St. Elizabeth Health Center begins using highly touted heart procedure


By CHELSEA MILLER

TheNewsOutlet.org

CANFIELD

Pete Widera remembers Aug. 30 well.

At first, the signs were slight: tight chest and difficulty breathing. Fifteen minutes later, his wife, Jeanne Widera, 66, had a full-fledged heart attack.

The Canfield man called 9-1-1 and, after his wife was resuscitated, asked Lane Ambulance workers to take her to St. Elizabeth Health Center’s North Side campus, one of 13 Level I trauma centers in Ohio.

Four months later, Jeanne died.

He now wonders if his hospital choice may have cost Jeanne her life.

“If I knew then what I know now, I would have flown her to Cleveland,” he said.

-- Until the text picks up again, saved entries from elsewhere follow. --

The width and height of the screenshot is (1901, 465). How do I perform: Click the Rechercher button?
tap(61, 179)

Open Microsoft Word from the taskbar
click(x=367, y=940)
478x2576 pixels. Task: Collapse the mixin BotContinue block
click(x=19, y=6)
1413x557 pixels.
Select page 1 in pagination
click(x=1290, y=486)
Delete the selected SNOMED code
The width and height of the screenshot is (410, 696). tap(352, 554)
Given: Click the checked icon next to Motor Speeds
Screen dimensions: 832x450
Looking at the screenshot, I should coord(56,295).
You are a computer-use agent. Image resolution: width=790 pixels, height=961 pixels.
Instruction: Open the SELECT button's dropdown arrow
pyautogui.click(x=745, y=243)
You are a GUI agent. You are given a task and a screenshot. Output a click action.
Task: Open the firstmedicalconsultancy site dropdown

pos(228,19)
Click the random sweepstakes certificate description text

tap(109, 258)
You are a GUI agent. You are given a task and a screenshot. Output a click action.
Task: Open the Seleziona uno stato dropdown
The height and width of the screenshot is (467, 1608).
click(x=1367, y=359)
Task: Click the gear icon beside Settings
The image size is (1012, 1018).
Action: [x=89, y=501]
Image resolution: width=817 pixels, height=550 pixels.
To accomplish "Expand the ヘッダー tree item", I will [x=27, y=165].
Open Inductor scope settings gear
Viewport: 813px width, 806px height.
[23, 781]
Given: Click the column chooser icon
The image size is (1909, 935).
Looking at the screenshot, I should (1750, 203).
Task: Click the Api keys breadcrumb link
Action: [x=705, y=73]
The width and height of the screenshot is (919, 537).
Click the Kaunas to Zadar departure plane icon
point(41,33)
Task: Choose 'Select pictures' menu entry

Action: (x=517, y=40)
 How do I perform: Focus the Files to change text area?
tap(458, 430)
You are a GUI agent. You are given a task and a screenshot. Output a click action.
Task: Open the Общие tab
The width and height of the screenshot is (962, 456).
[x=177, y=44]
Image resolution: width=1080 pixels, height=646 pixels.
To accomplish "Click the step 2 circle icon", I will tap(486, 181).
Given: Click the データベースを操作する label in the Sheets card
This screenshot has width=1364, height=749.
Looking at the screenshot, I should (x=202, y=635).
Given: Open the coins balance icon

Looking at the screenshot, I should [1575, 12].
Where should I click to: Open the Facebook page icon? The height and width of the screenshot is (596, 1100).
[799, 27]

Widera believes that his wife’s death may have been prevented if a procedure, called therapeutic hypothermia, had been used when she first came to the emergency room.

While it’s not uncommon for grieving family members to make such claims, therapeutic hypothermia is practiced at all 12 Level 1 trauma facilities in Ohio. Northside Medical Center in Youngstown, which is not a Level I Trauma Center, also uses the procedure.

Therapeutic hypothermia is performed with a cooling blanket that reduces body temperature to about 32 degrees, said Dr. Andrew Burger, a cardiologist at the University Hospital of Cincinnati, who uses this procedure at his facility. The body temperature is then closely monitored to slow body organs to reduce injury and brain damage.

“The equipment is not complex,” he said. “(Doctors have to) understand how it works, but it’s not hard.”

Although there are instances that don’t warrant the procedure, such as being brain-dead on arrival or showing no hope of recovery, Burger said the procedure is usually recommended.

It was unavailable last fall to treat Jeanne Widera.

St. E’s has it today.

Tina Creighton, spokesperson for St. Elizabeth’s, said the hospital decided to offer the procedure after other hospitals have proven it to be beneficial.